Partager:
Et si Hollywood, pilier financier des démocrates, fermait le robinet à Joe Biden? Ce scénario noir plane après l'intervention de George Clooney et d'autres riches donateurs, qui appellent le président américain à se retirer de la course à la Maison Blanche.
"J'aime Joe Biden. Mais il nous faut un nouveau candidat", a asséné mercredi la star, dans une tribune fracassante publiée par le New York Times.
Un coup porté après le débat désastreux face à Donald Trump fin juin, de la part d'un fervent démocrate, très impliqué dans les levées de fonds du parti.
Il y a trois semaines, George Clooney participait avec tout le gratin d'Hollywood à un gala à Los Angeles en faveur du candidat Biden.
Le président de 81 ans y a récolté 30 millions de dollars en une soirée. Un montant record, qui a souligné le poids de cette industrie incontournable dans le financement de la gauche américaine.
"Si tous ces grands donateurs se retirent, Biden coule (...) Hollywood reste le point de passage obligé des candidats", explique à l'AFP Steve Ross, professeur d'histoire à l'université de Californie du Sud (USC) et auteur d'un livre sur l'influence d'Hollywood sur la politique américaine.
Car George Clooney n'est pas le seul inquiet. Ces derniers jours, le cofondateur de Netflix, Reed Hastings, la petite-fille de Walt Disney, Abigail, et le célèbre agent Ari Emanuel - dont le frère Rahm est l'ancien chef de cabinet de Barack Obama - ont annoncé qu'ils ne financeraient pas un président diminué par son âge.
- Influence historique -
Si les millions générés par l'industrie américaine du divertissement sont essentiels pour les deux partis, le coeur et le portefeuille d'Hollywood penchent à gauche depuis des décennies.
Les deux Clinton, Bill et Hillary, se sont appuyés sur ce soutien pour viser la Maison Blanche. Tout comme Barack Obama, qui a bénéficié de "l'effet Oprah" Winfrey, grâce à un dîner organisé en 2007 par la présentatrice pour faire la promotion de celui qui n'était alors que sénateur.
Lors de la dernière année présidentielle en 2020, l'industrie du divertissement a donné 104 millions de dollars aux démocrates contre 13 millions aux républicains, selon l'organisation Open Secrets.
Mais ce penchant n'a pas toujours existé.
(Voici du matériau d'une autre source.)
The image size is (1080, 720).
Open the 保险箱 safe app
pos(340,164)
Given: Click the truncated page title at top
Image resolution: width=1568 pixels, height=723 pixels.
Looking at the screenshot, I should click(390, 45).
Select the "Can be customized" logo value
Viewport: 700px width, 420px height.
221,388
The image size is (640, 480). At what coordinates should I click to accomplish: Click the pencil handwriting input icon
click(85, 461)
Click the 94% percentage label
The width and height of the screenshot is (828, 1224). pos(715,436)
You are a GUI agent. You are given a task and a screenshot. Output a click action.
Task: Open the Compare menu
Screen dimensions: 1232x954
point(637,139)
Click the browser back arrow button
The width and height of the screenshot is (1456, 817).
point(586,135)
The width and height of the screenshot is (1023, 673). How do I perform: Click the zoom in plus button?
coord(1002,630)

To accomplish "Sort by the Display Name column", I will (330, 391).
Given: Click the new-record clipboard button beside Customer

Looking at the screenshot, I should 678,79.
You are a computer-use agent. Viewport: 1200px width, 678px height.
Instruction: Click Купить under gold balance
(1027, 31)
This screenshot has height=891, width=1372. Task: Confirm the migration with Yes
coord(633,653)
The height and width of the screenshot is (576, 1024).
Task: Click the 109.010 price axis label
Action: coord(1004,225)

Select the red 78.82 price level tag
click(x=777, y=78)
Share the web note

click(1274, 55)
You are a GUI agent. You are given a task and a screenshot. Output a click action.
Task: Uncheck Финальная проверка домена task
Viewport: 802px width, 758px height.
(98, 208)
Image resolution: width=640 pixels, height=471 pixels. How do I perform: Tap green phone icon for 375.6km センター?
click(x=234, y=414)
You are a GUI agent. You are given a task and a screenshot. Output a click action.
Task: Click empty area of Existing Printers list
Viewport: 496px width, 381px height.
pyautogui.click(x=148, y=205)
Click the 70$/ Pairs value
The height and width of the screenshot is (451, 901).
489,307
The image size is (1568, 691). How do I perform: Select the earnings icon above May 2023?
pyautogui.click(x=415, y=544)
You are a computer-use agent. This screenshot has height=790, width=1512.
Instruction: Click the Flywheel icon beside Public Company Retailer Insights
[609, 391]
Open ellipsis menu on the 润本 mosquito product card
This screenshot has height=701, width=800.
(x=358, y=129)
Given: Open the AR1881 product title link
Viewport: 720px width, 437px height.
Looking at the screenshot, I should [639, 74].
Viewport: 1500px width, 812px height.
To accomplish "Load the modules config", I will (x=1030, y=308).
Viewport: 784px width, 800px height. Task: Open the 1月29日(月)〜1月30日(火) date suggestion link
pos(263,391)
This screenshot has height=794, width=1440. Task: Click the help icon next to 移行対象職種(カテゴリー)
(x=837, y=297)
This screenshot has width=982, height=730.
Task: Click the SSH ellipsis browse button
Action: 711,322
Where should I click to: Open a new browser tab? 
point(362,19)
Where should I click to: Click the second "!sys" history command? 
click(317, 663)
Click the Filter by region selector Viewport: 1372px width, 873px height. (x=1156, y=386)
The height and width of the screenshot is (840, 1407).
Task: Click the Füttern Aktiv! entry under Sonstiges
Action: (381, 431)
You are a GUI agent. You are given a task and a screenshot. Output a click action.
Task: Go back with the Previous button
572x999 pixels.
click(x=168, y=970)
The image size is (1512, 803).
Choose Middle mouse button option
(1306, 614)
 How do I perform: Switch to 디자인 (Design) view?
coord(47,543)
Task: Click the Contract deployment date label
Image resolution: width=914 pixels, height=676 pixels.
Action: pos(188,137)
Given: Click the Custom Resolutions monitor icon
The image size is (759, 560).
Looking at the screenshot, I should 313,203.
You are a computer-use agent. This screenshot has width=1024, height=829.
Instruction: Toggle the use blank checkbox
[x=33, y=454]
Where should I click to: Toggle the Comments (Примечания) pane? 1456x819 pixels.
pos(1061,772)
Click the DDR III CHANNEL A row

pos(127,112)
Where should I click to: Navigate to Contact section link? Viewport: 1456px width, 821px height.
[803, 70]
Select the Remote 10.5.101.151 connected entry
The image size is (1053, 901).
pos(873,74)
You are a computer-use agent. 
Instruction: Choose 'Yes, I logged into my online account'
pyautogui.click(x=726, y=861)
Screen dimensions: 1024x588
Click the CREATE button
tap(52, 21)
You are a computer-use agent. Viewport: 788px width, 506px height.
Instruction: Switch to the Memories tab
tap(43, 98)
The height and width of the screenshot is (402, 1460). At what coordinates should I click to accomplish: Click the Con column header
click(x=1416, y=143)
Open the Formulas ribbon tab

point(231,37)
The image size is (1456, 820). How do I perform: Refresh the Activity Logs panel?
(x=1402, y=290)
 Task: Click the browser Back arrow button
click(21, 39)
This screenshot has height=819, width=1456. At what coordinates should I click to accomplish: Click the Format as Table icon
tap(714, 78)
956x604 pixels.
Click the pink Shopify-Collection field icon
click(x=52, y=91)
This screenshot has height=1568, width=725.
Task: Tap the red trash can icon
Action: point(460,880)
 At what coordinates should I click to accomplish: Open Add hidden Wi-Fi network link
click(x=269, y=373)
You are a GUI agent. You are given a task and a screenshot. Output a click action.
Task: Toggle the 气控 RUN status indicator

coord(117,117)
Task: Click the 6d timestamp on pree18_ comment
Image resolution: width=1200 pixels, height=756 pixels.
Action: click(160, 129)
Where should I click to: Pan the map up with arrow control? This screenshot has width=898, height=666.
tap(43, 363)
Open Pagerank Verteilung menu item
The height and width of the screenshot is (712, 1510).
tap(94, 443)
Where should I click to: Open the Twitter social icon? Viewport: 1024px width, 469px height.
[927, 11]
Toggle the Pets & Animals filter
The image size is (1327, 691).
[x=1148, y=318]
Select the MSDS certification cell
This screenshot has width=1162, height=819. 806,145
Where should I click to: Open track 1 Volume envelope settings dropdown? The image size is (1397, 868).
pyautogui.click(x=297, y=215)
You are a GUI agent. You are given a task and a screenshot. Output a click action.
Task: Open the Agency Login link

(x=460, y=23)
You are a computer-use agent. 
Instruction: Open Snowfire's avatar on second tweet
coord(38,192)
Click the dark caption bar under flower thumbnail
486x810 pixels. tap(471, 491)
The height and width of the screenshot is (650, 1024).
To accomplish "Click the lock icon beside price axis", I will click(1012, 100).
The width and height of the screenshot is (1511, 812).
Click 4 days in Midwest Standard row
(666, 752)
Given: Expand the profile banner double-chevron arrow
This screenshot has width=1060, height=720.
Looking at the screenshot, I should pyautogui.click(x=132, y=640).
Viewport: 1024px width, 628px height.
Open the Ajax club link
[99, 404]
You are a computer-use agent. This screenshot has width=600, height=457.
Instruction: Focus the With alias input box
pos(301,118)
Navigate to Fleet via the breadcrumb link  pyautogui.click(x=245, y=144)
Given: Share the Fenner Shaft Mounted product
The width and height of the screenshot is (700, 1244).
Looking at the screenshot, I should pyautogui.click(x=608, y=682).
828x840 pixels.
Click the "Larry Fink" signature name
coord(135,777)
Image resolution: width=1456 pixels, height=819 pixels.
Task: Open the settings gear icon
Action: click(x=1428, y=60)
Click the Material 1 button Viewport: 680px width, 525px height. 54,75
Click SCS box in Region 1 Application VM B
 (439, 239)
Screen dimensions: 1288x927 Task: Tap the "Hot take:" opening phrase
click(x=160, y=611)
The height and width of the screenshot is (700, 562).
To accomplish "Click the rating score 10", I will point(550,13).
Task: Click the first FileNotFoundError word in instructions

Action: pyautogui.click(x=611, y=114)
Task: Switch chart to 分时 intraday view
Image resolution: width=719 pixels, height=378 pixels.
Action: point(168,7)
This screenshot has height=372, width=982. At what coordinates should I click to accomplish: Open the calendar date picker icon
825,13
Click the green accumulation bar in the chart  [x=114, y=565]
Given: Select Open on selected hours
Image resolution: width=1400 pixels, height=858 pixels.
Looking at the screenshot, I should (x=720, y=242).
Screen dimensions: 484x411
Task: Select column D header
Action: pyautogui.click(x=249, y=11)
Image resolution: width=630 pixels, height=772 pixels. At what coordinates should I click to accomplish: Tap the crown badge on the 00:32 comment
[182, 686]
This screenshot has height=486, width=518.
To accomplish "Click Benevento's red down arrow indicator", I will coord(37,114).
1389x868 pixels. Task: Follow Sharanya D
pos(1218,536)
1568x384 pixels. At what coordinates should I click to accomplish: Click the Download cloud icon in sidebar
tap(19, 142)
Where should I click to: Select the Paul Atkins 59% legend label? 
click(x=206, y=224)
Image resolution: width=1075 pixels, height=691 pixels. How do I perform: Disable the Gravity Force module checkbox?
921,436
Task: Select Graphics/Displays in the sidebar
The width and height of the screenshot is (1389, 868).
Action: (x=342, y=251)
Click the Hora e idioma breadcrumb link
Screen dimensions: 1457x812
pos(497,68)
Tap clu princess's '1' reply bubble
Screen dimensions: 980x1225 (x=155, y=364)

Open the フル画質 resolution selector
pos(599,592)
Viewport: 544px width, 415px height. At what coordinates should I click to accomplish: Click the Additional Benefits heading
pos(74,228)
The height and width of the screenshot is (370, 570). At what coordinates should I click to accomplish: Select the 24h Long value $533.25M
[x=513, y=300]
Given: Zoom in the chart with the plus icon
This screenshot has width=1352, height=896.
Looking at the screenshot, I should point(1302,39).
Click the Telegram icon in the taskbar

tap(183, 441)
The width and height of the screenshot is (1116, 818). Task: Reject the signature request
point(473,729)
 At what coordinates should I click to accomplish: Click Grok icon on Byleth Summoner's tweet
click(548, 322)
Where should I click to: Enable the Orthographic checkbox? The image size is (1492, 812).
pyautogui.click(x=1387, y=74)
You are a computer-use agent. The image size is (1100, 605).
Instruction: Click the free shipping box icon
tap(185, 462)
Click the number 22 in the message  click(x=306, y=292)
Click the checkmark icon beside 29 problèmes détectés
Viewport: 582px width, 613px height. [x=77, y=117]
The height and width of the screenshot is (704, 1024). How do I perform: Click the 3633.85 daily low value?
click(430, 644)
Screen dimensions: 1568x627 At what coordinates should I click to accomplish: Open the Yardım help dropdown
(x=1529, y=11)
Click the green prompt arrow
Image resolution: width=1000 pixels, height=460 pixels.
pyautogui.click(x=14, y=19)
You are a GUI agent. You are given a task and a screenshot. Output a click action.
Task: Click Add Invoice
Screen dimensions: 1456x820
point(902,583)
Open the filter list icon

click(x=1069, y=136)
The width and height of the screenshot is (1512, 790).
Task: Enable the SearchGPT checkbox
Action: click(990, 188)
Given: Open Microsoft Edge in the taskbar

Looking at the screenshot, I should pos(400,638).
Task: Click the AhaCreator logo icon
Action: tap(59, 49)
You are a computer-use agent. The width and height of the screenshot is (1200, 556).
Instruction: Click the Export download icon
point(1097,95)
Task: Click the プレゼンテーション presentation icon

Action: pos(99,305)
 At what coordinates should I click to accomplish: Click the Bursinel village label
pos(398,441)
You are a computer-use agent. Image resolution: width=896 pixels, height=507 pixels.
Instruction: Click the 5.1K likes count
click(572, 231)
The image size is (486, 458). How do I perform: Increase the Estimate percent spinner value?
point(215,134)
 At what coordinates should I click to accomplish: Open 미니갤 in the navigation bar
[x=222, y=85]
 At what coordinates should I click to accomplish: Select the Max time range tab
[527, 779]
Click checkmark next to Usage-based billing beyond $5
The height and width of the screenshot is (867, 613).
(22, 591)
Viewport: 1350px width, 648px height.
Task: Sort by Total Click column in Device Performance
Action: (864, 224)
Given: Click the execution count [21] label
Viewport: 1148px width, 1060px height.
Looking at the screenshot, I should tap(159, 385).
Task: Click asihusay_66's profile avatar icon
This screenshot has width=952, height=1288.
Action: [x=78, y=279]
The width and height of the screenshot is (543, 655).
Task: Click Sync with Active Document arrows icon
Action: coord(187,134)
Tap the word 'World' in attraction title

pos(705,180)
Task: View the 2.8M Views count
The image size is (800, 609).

Dans les années 1980, le président républicain Ronald Reagan, lui-même ancien acteur, était soutenu par des stars comme Frank Sinatra et a pu largement compter sur les coffres de l'industrie.
"Hollywood a d'abord été une base conservatrice pour le parti républicain", rappelle M. Ross. "Lorsque Louis B. Mayer a repris les studios MGM à la fin des années 20, il en a fait une machine publicitaire pour le GOP et a collecté d'énormes quantités d'argent."
Les quatre frères Warner ont ensuite rééquilibré la balance, en soutenant le démocrate Franklin D. Roosevelt dans les années 30 avec leur studio et leurs stars.
Selon M. Ross, c'est l'élection de John Kennedy en 1960 qui sert de bascule. Elle coïncide avec la fin de la "liste noire" d'acteurs soupçonnés de sympathies communistes par l'industrie.
"A partir de là, les stars de cinéma ne sont plus exclues pour des propos jugés trop radicaux", reprend l'universitaire.
- Panique "temporaire" -
Mais Hollywood a-t-il vraiment le pouvoir d'obtenir le retrait de Joe Biden?
La tribune de George Clooney "est une pression supplémentaire", reconnaît Steven Maviglio, un conseiller démocrate qui a travaillé avec Gray Davis, l'ex-gouverneur de Californie entre 1999 et 2003.
Mais pour lui, la panique de certains donateurs est "un phénomène temporaire".
"Si le président décide de se maintenir et qu'il devient clair que le choix est entre Biden et Trump, Hollywood va revenir à sa position initiale et soutenir Joe Biden", avance-t-il.
Les quelques défections du show-business ne sont pas encore assez nombreuses pour avoir un poids décisif, selon lui.
A Hollywood, le véritable pouvoir politique est principalement détenu par un producteur: Jeffrey Katzenberg, ex-dirigeant de Disney et cofondateur de DreamWorks. C'est lui qui a organisé le gala de mi-juin à Los Angeles et soutenait avec ferveur M. Biden, en louant son âge comme un "super-pouvoir".
Depuis le débat raté face à Trump, il est très critiqué et reste silencieux.
"C'est le moteur de la machine", résume M. Maviglio. "S'il s'arrête, c'est significatif."